What is the Google Tensor G3?
The Google Tensor G3 is an SoC designed for mobile devices, specifically Pixel devices. It’s manufactured by Samsung, likely in collaboration with Google, and shares many similarities with other Samsung chips. The CPU consists of nine Arm cores: one Cortex-X3 clocked to a maximum of 2.91GHz, four Cortex-A715 clocked to a maximum of 2.37GHz, and four Cortex-A510 clocked to a maximum of 1.7GHz. The SoC also includes an Arm Mali-G78 GPU and is built on Samsung’s 4nm process.
The Google Tensor G3: Performance per watt results
To measure performance per watt, I used a rooted Pixel 8 device. This allowed me to control which CPU core my benchmarks are running on. I can control the maximum CPU frequency, so I can see the performance at each frequency step. I’m also allowed to set the governor. In this case, I set it to performance. I then measured the amount of energy used by the smartphone, allowing me to calculate the performance per watt.

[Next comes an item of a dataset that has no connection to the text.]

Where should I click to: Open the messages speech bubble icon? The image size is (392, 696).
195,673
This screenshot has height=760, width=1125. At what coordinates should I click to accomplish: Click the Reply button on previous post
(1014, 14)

Watch the video above for a full description of my findings. Below is a brief summary of my Tensor G3 performance per watt results.
The first graph plots performance against frequency. As you increase the clock frequency, you increase performance, but the gradient of the lines for each CPU core is different. The A715 and the X3 are close, but the A510 is significantly different, showing a large performance gap between them. However, the A510 uses less power, so it’s used as the power efficiency core rather than the high-performance core.
The next graph visualizes the relationship between frequency and power usage and demonstrates the A510’s efficiency at low frequencies. It uses significantly less than the two faster cores, clearly demonstrated at the 1.0GHz mark. Nevertheless, this test demonstrates that increasing the clock speed will result in more power usage, but there are diminishing returns up to a certain point.
The last graph pits power against performance and demonstrates where each core is most efficient. The A510 performs well using very little power up to a certain point. After that point, the A715 provides greater performance for the same amount of power while running at a lower frequency. The A715 starts to plateau at higher frequencies, and this is where the X3 justifies its inclusion. It can extract the same amount of performance while running at a lower frequency than the A715, providing better efficiency in the higher-performance band.
In conclusion, the Google Tensor G3 system on a chip offers better power performance than previous generations. I hope this positive trend continues as we progress with different microarchitectures and process nodes.